REPUBLIKA.CO.ID, JAKARTA -- Komisi Pemberantasan Korupsi (KPK) menetapkan dua jaksa pada Kejaksaan Negeri Yogyakarta dan Kejaksaan Negeri Surakarta sebagai tersangka. Keduanya diduga terlibat dalam kasus suap lelang Proyek pada Dinas Pekerjaan Umum, Perumahan, dan Kawasan Permukiman (PUPKP) Kota Yogyakarta Tahun Anggaran 2019.
Dua Jaksa tersebut, yakni jaksa pada Kejaksaan Negeri Yogyakarta, anggota Tim Pengawalan, Pengamanan Pemerintahan, dan Pembangunan Pusat-Daerah (TP4D) Eka Safitra (ESF) dan jaksa pada Kejaksaan Negeri Surakarta Satriawan Sulaksono (SSL), keduanya ditetapkan sebagai penerima suap. Selain kedua Jaksa tersebut, KPK juga menetapkan Direktur Utama PT Manira Arta Rama Mandiri Gabriella Yuan Ana (GYA) sebagai tersangka pemberi suap.
Penetapan ini setelah KPK melakukan gelar perkara dari operasi tangkap tangan yang dilakukan pada Senin (19/8) kemarin. "Setelah melakukan pemeriksaan awal sebagaimana diatur dalam KUHAP, dilanjutkan dengan gelar perkara, dalam batas waktu 24 jam, KPK meningkatkan status penanganan perkara ke penyidikan dan menetapkan tiga orang sebagai tersangka," kata Wakil Ketua KPK Alexander Marwata di Gedung KPK Jakarta, Selasa (20/8).
Alexander menuturkan, dugaan suap berawal dari rencana lelang pekerjaan rehabilitasi saluran air hujan di Jalan Supomo Yogyakarta, dengan pagu anggaran sebesar 10,89 miliar oleh Dinas PUPKP Kota Yogyakarta.
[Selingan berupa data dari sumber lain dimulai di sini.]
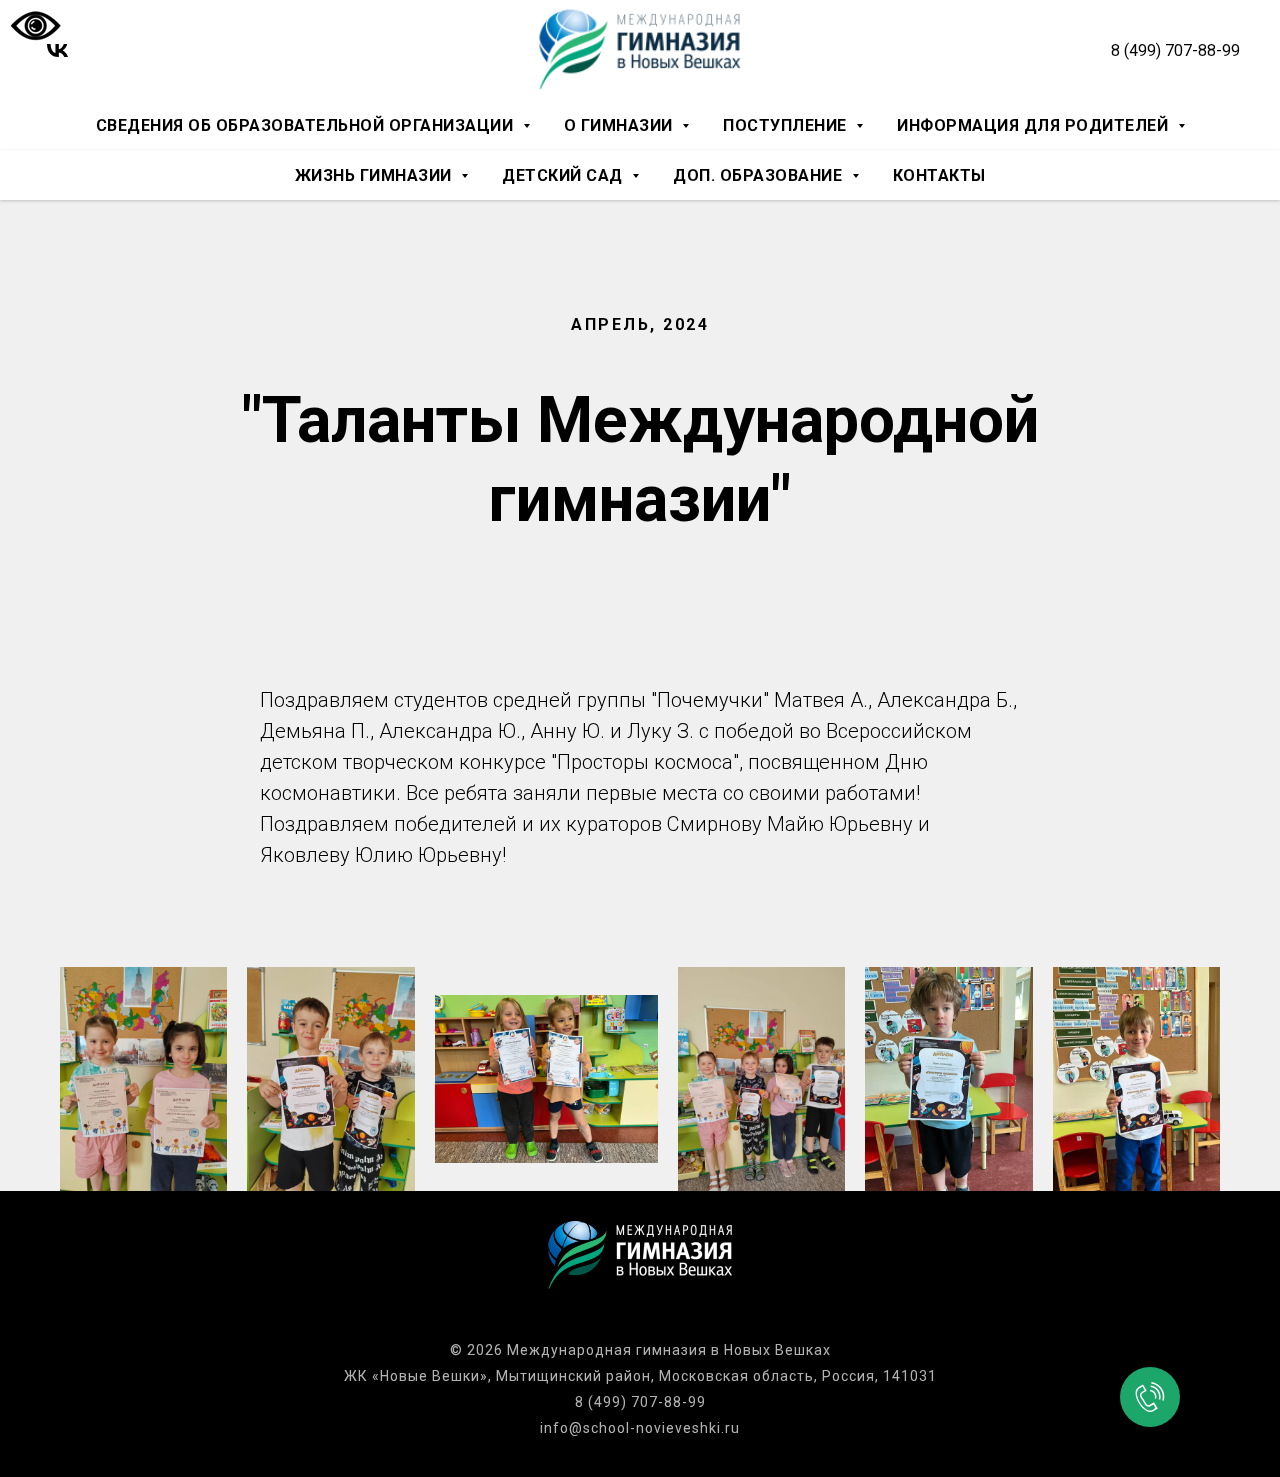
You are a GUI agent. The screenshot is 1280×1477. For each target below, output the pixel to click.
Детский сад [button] (564, 175)
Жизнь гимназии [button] (376, 175)
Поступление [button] (787, 125)
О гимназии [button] (621, 125)
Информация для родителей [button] (1035, 125)
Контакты (939, 175)
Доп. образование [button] (760, 175)
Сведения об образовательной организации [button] (307, 125)
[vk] (57, 50)
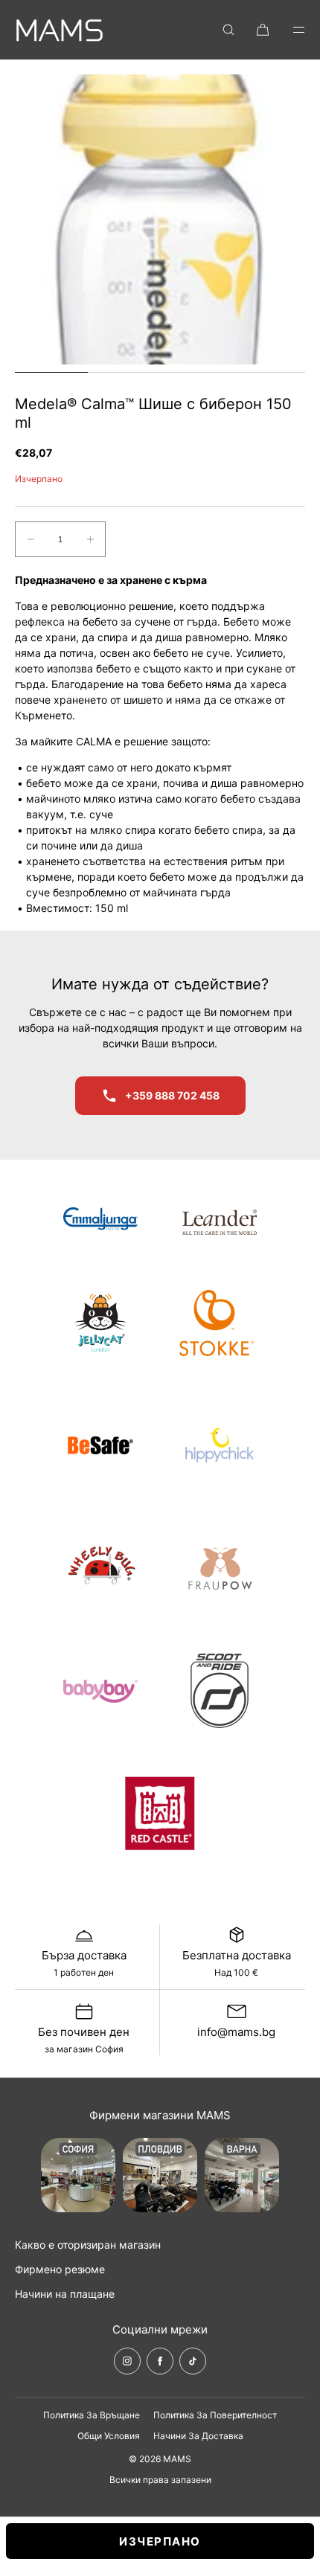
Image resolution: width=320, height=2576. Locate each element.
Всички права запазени (160, 2479)
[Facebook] (160, 2361)
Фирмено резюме (60, 2269)
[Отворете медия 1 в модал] (160, 219)
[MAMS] (59, 30)
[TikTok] (192, 2361)
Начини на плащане (65, 2293)
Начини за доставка (198, 2435)
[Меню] (288, 29)
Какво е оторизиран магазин (88, 2244)
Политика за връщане (91, 2415)
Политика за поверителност (215, 2415)
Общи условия (108, 2435)
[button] (228, 29)
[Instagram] (127, 2361)
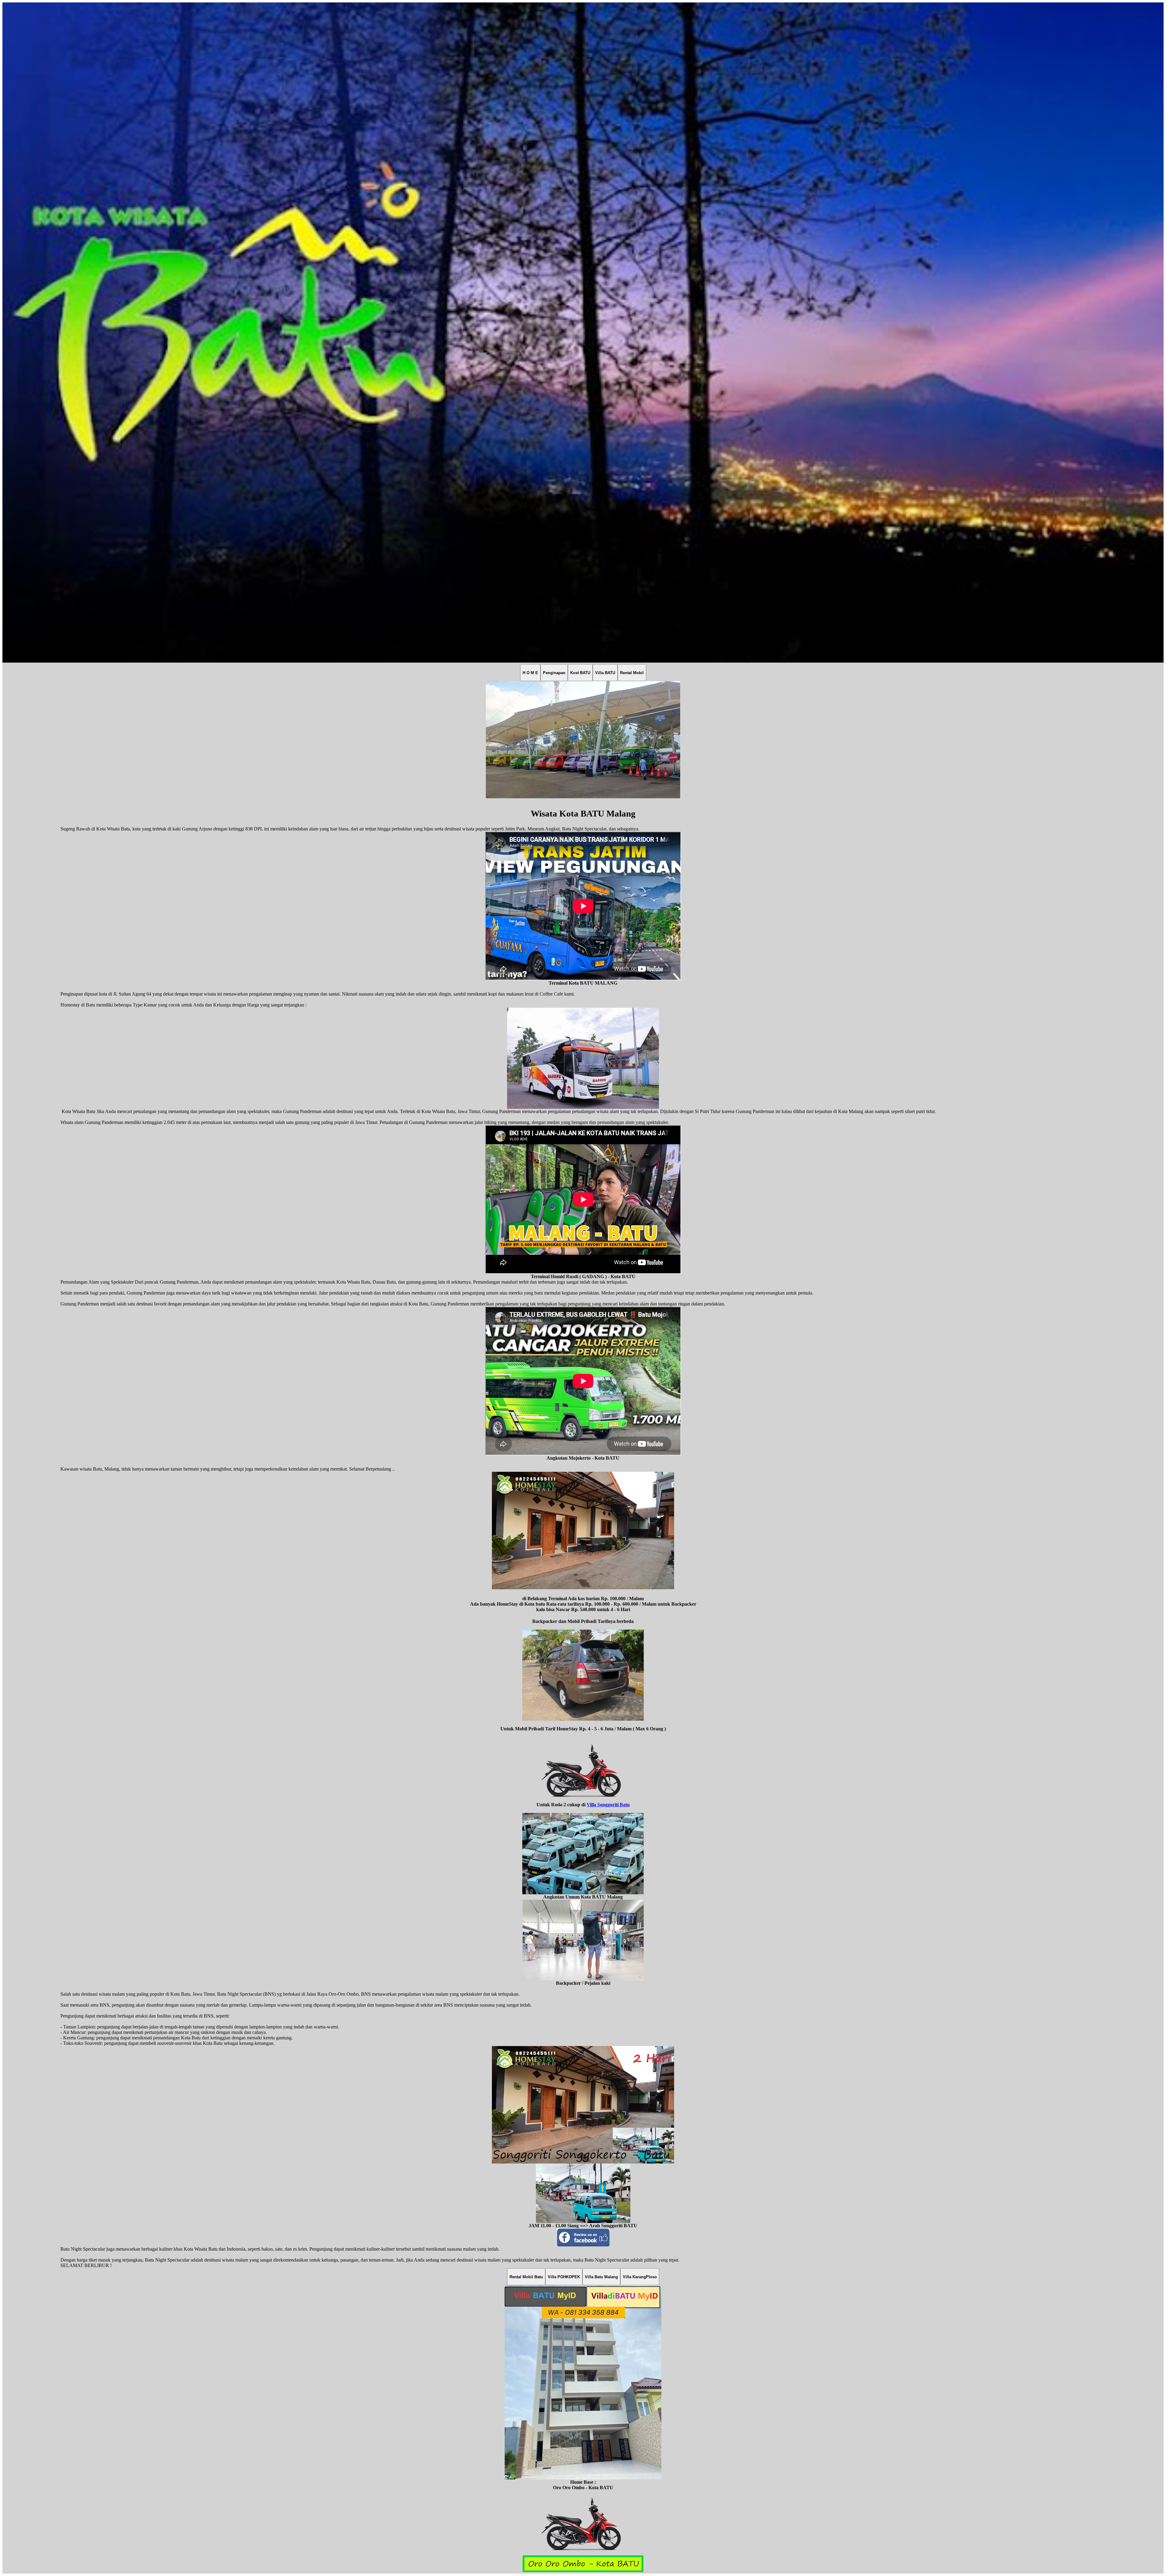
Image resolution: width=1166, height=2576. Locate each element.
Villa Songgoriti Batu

Proyek infrastruktur tersebut dikawal oleh tim TP4D dari Kejaksaan Negeri Yogyakarta dan salah satu anggota Tim TP4D ini adalah Eka.
Penyidik menduga Eka dikenalkan oleh Gabriella melalui Satriawan. Adapun, pemberian suap diduga terjadi sebanyak 3 kali,.
Pertama pada 16 April 2019 sebesar Rp 10 juta. Kedua pada 15 Juni 2019 sebesar Rp 100.870.000,- yang merupakan realisasi dari 1,5 persen dari total komitmen fee secara keseluruhan.
Pada 19 Agustus 2019 sebesar Rp110.870.000 atau 1,5 persen dari nilai proyek yang juga bagian dari tahapan memenuhi realisasi komitmen fee secara keseluruhan. "Sedangkan sisa fee 2 persen, direncanakan akan diberikan setelah pencairan uang muka pada minggu keempat bulan Agustus 2019," terang Alexander.
KPK, lanjut Alexander, sangat kecewa ketika pihak yang seharusnya melaksanakan tugas mencegah penyimpangan terjadi untuk mendukung pembangunan di daerah justru menyalahgunakan posisi dan kewenangannya sebagai Tim TP4D. Alexander menambahkan, KPK memahami pembentukan TP4D oleh Jaksa Agung merupakan upaya menyelesaikan lambannya penyerapan anggaran.
Ia menjelaskan Jaksa Agung merespons arahan Presiden yang menyinggung tentang lambannya penyerapan anggaran karena para kepala daerah takut mengambil kebijakan apabila pidana. "Sehingga sangat disayangkan peran pegawasan ini malah menjadi lahan memperkaya diri sendiri dan pihak lain oknum tertentu," tutur Alexander.
Atas perbuatannya, sebagai pihak yang diduga penerima, ESF dan SSL disangkakan melanggar Pasal 12 huruf a atau huruf b atau Pasal 11 Undang-Undang Nomor 31 Tahun 1999 sebagaimana telah diubah dengan Undang-Undang Nomor 20 Tahun 2001 tentang Pemberantasan Tindak Pidana Korupsi jo Pasal 55 ayat (1) ke-1 KUHP. Sementara itu Gabriella sebagai pihak pemberi disangkakan melanggar pasal disangkakan melanggar pasal 5 ayat (1) huruf a atau huruf b atau Pasal 13 Undang-Undang Nomor 31 Tahun 1999 sebagaimana telah diubah dengan Undang-Undang Nomor 20 Tahun 2001 tentang Pemberantasan Tindak Pidana Korupsi.